Top of Given data
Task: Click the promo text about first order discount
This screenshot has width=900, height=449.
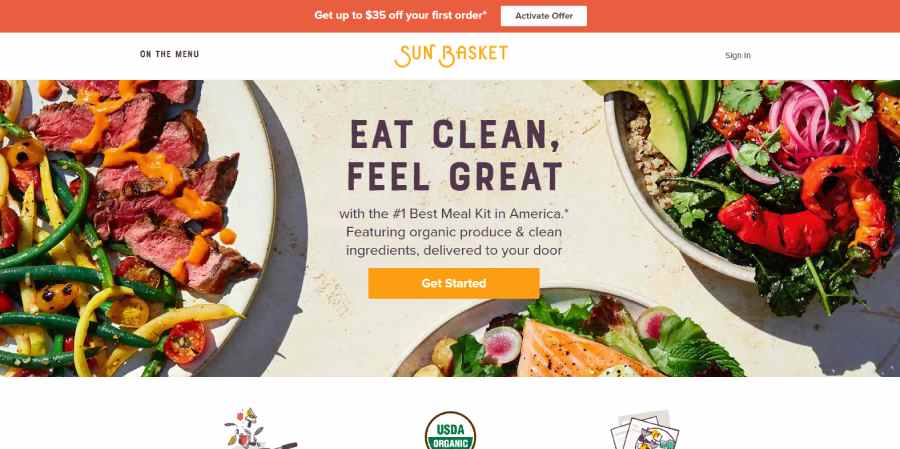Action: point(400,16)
Bottom of Given data
Top of Given data
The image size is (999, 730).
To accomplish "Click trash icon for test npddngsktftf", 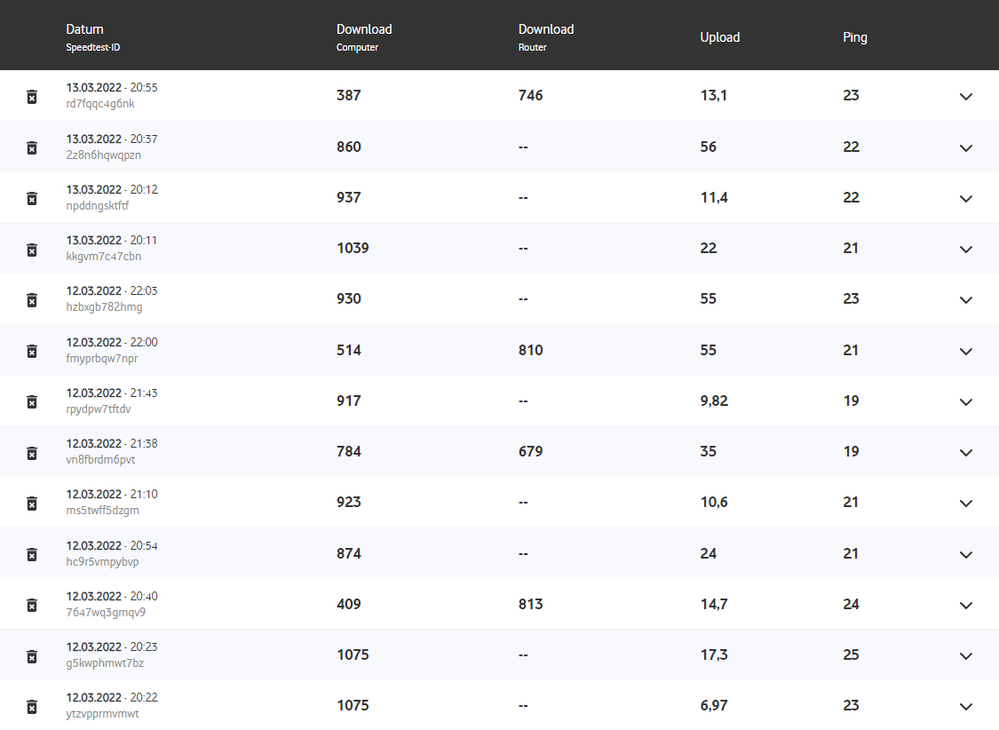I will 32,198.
Bottom of Given data
Top of Given data
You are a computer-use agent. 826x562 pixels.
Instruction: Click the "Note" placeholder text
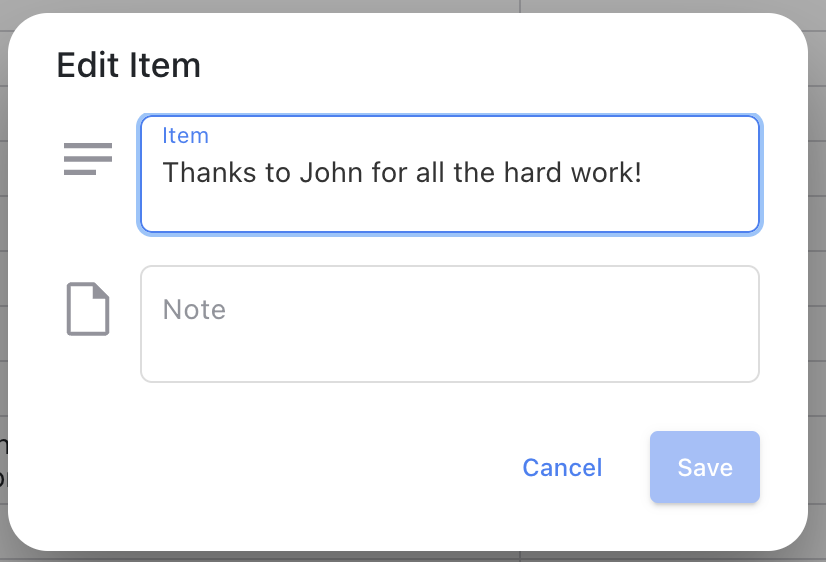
Bottom of Given data
Prompt:
Could you repeat exactly the lines above from the line with "You are a computer-use agent. 826x562 pixels." up to and including the line with "Instruction: Click the", and only those?

Response below:
You are a computer-use agent. 826x562 pixels.
Instruction: Click the "Note" placeholder text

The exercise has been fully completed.